• **Directive**:
Retype the passage on NMUK's training programs word for word, between "The programme is for" and "of NVQ qualifications.", inclusive.

This approach may seem at odds with the principle of developing training to suit local conditions. But the overriding objective, contained in NMUK’s corporate philosophy and culture, is to “develop and expand the contributions of all staff by strongly emphasising training and by the extension of everyone’s capabilities”.
This philosophy, says Pallas, is what he constantly refers back to when developing any new training programme. “If it does not support that, we question whether it is the right thing we should be doing.”
Preparing for a new model
This month, 100 manufacturing apprentices start at the NMUK plant as it gears up for production of the new five-door hatchback.
The training has been developed in association with Gateshead College and focuses on the manufacturing skills needed to build cars.
The programme is for 16- to 23-year-olds, lasts 20 months and involves a mix of on-the-job training and block release, which results in a range of NVQ qualifications.
The cost is £130,000 per individual, more than for modern apprentices even though the programme is completed in less than half the time. This is because their salaries rise much more steeply and courses are tailored much more to the specific needs of the company.
Pallas says similar schemes have been run in the past when preparing for a new model.

(Interface element entries)
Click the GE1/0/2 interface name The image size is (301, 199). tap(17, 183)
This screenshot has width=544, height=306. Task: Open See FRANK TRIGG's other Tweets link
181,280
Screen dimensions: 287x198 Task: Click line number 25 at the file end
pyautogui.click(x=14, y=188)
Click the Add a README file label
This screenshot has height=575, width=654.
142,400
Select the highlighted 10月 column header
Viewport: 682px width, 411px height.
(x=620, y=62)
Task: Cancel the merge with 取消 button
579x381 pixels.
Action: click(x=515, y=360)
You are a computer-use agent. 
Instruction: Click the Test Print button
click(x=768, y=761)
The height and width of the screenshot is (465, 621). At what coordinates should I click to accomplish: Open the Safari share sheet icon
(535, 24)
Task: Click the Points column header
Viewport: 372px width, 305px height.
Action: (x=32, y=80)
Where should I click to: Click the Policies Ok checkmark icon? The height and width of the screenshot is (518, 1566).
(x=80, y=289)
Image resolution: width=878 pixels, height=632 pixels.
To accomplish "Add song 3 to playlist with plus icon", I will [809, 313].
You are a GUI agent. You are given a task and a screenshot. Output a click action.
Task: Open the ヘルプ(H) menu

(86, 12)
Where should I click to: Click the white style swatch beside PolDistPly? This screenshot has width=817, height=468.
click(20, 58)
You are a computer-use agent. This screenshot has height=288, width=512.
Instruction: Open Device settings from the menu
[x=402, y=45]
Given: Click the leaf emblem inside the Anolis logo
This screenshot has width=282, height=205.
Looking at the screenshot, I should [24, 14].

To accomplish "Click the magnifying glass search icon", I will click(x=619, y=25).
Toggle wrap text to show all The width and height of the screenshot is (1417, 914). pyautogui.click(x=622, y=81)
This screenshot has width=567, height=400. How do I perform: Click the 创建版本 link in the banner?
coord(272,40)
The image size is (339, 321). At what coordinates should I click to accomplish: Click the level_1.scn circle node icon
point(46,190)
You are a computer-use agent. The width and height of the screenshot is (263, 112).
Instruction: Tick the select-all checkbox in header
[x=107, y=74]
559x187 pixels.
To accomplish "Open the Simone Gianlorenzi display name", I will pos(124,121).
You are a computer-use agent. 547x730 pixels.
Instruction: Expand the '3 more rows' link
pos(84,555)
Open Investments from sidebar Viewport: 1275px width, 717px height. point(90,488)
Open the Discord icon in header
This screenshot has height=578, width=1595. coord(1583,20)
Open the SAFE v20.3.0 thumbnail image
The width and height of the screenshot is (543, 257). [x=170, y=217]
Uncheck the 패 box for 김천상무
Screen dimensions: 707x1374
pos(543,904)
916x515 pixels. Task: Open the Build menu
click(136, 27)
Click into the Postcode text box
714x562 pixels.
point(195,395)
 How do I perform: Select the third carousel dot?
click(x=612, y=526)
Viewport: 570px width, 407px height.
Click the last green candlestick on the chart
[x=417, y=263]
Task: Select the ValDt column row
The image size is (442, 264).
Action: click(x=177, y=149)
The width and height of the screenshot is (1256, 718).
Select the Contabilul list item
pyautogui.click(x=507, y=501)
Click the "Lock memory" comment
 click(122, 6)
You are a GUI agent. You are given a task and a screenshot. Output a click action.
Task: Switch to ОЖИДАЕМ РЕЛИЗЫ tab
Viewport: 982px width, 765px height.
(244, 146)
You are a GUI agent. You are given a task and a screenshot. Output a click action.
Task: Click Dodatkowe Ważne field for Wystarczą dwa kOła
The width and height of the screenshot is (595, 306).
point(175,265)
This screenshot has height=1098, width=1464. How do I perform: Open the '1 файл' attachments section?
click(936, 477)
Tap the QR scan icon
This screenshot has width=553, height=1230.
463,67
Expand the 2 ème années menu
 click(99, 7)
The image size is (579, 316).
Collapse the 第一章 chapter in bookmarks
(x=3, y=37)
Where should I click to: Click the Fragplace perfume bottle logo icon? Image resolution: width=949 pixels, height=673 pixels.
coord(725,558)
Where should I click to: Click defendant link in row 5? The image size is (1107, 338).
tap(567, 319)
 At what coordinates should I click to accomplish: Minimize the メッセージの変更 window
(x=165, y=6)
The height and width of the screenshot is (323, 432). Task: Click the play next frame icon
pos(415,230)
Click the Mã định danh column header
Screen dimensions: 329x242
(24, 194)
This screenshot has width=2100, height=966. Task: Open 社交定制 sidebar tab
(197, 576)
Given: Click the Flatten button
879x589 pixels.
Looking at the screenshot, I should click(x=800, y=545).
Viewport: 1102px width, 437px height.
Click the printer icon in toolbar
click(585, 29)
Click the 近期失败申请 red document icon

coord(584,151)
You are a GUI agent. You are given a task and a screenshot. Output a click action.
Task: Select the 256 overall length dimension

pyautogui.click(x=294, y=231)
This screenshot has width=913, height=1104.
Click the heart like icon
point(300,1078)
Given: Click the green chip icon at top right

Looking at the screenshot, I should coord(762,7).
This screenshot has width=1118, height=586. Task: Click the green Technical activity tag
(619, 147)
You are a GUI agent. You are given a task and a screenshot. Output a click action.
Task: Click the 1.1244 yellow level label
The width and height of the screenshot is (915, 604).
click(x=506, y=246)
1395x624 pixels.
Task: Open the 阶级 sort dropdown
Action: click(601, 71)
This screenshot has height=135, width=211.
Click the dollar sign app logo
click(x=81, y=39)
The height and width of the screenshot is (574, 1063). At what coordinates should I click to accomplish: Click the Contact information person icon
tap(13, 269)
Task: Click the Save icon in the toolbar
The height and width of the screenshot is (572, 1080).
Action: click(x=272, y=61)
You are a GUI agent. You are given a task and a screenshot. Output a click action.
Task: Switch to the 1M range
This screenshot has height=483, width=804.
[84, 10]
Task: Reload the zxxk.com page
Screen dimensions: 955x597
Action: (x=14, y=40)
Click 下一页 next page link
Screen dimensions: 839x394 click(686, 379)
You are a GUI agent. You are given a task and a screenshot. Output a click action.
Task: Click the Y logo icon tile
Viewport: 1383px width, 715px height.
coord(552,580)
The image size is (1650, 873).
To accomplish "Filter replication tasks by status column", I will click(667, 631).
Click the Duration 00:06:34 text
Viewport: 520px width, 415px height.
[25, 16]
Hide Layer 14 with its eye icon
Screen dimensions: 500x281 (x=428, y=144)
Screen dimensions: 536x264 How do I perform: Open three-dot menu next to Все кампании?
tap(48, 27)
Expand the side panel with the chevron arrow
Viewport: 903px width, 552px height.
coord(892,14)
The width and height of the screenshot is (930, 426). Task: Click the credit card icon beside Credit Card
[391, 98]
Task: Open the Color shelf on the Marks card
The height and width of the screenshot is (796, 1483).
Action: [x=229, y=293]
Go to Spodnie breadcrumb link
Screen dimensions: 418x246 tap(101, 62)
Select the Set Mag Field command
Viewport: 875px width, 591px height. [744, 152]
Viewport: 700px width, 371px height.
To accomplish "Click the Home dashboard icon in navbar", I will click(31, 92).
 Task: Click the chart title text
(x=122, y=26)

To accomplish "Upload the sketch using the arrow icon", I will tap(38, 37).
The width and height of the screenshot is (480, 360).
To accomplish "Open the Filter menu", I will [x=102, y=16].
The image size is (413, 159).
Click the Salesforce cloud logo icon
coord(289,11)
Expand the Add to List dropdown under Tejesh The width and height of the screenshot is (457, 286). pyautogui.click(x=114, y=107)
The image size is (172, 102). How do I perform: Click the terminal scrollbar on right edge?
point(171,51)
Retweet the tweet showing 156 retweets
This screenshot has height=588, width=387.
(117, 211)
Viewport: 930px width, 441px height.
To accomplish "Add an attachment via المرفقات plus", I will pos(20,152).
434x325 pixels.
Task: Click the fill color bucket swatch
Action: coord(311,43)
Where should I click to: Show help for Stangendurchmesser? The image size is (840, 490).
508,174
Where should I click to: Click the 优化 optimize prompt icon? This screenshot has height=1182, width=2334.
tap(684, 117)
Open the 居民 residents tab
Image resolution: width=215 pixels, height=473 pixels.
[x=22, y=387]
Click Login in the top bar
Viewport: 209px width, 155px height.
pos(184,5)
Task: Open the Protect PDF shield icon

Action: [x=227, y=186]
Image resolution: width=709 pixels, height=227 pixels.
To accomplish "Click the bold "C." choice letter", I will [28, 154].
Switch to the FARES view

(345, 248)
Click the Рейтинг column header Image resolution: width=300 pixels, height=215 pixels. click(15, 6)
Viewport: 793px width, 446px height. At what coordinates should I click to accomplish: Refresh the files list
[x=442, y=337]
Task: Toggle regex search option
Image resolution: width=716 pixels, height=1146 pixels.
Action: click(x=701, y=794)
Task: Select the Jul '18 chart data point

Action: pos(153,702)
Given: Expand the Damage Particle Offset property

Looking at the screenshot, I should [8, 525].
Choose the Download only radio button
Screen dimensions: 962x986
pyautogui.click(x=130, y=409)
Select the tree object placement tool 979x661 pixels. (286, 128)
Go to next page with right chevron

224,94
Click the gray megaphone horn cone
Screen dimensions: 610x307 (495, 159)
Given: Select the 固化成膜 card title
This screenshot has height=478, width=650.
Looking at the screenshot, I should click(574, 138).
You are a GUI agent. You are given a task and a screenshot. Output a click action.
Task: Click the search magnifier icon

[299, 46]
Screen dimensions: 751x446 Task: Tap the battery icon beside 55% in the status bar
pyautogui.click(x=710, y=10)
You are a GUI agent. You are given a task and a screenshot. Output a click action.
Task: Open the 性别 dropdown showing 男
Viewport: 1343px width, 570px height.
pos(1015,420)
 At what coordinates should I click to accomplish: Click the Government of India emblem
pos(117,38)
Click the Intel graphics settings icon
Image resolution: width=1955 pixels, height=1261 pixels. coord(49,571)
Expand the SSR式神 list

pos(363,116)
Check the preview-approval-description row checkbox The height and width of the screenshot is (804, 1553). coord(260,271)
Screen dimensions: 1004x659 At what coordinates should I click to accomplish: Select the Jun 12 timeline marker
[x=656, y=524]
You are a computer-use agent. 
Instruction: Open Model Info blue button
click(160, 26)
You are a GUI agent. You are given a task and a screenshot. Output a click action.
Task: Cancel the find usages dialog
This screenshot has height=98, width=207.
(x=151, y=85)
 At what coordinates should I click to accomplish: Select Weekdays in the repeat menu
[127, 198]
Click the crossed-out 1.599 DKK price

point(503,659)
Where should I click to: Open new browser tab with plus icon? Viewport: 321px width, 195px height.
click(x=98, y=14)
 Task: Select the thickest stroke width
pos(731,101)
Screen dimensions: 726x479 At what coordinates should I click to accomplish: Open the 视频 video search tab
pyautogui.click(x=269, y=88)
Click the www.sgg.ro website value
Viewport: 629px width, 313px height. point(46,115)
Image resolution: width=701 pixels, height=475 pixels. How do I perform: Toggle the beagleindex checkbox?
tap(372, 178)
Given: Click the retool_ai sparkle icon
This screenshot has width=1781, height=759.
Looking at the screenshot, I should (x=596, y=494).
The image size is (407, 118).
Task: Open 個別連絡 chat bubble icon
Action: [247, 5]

• **Solution below**:
The programme is for 16- to 23-year-olds, lasts 20 months and involves a mix of on-the-job training and block release, which results in a range of NVQ qualifications.